Sharing Workflows and Outputs

d6tpipe Integration

d6tflow integrates with d6tpipe which allows you to sync your flow output with remote data repos on S3 and ftp. This makes sharing flow output and handing projects off to others very seamless. Some cases when you want to do this include:

  • data engineers share data with data scientists
  • vendors sharing data with clients
  • teachers sharing data with students

Sharing Flow output

import d6tflow.pipes

# work in local mode first
d6tflow.pipes.init('your-task-output', local_pipe=True) # save flow output to local pipe directory

d6tflow.run(SomeTask()) # output automatically saved in pipe directory

# when you are ready to push output, connect to remote pipe
do_push = True
if do_push:
    d6tflow.pipes.init('your-task-output', reset=True) # connect to remote pipe
    pipe = d6tflow.pipes.get_pipe()
    pipe.push_preview()
    pipe.push() # upload data to remote data repo

Make sure you have configured d6tpipe correctly before you push.

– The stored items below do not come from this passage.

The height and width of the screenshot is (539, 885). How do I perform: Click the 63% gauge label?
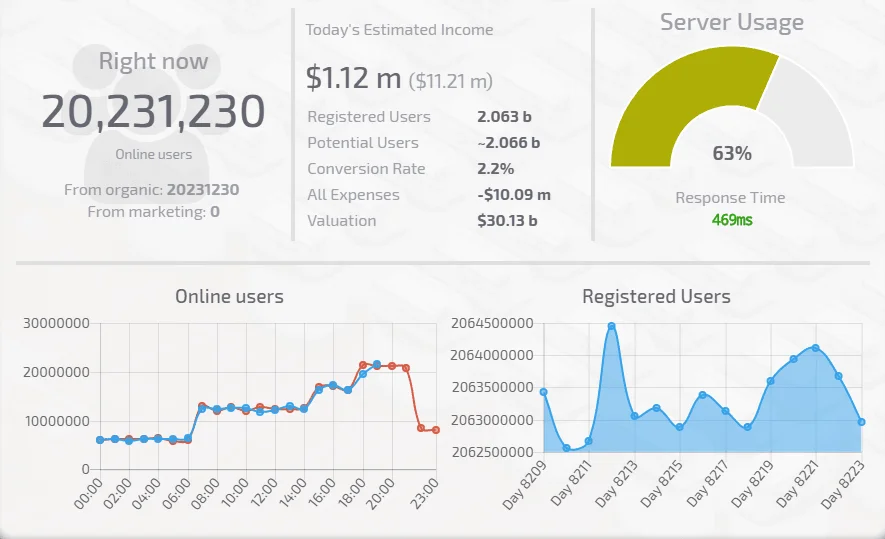732,153
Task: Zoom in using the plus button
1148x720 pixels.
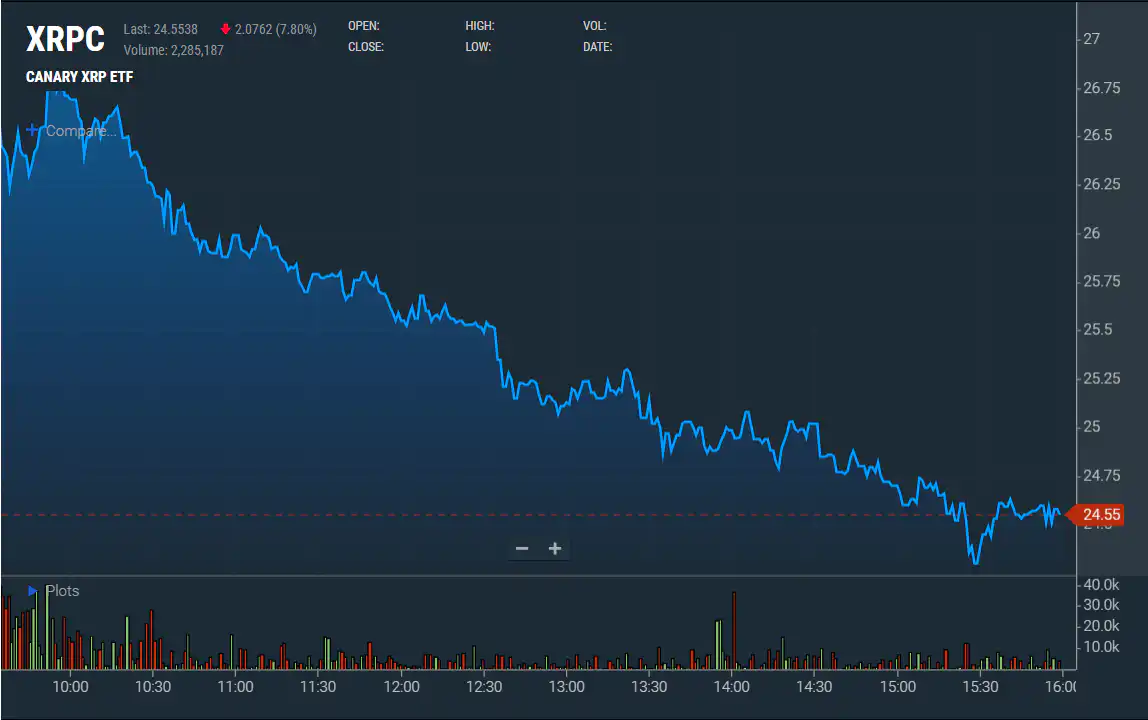Action: tap(555, 548)
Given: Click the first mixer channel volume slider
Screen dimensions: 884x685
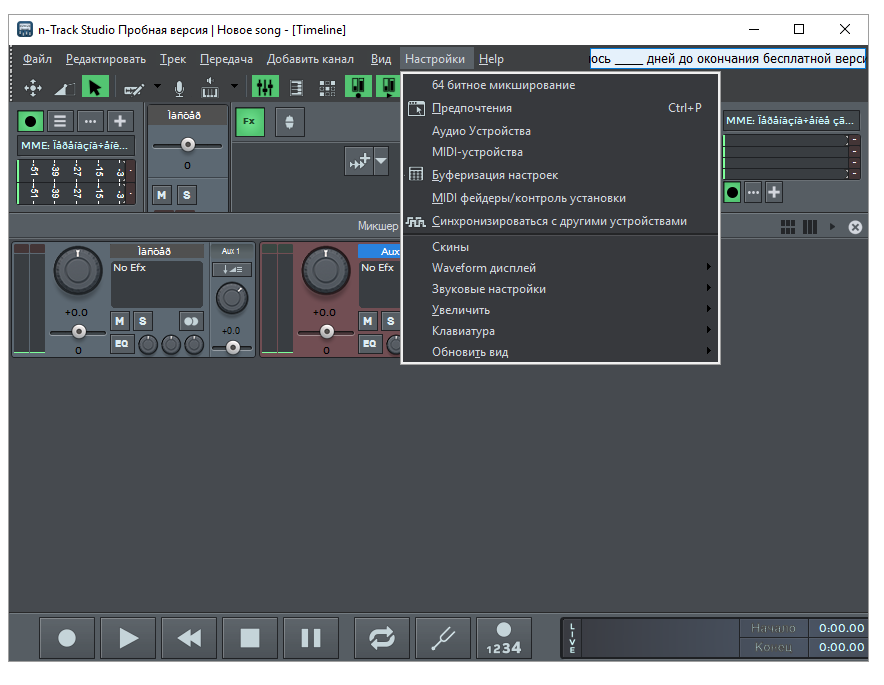Looking at the screenshot, I should coord(78,331).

See https://d6tpipe.readthedocs.io/en/latest/quickstart.html#first-time-setup

You might also need to set up the remote pipe for access, for example:

import d6tpipe
api = d6tpipe.api.APIClient()
# create pipe
d6tpipe.upsert_pipe(api, {'name': 'your-task-output'})

# optionally set permissions, in this case make data public
settings = {"username":"public","role":"read"}
d6tpipe.upsert_permissions(api, 'your-task-output', settings)

For additional details on how to use d6tpipe see https://d6tpipe.readthedocs.io/en/latest/quickstart.html

Push/Pull Individual Task Output

import d6tflow.pipes
d6tflow.pipes.init('your-task-output') # save flow output to pipe

# upload task output
TaskGenerateData().push_preview() # preview
d6tflow.pipes.all_push(TaskGenerateData()) # push data from all downstream tasks

class TaskOthers(d6tflow.tasks.TaskPqPandas):
    external = True
    pipename = 'your-task-output'

TaskOthers().pull_preview() # get task data from external
d6tflow.pipes.all_pull(TaskOthers()) # pull data for all downstream tasks

pipe = d6tflow.pipes.get_pipe() # default pipe
pipe = d6tflow.pipes.get_pipe(TaskOthers().pipename) # task-specific pipe
pipe.push()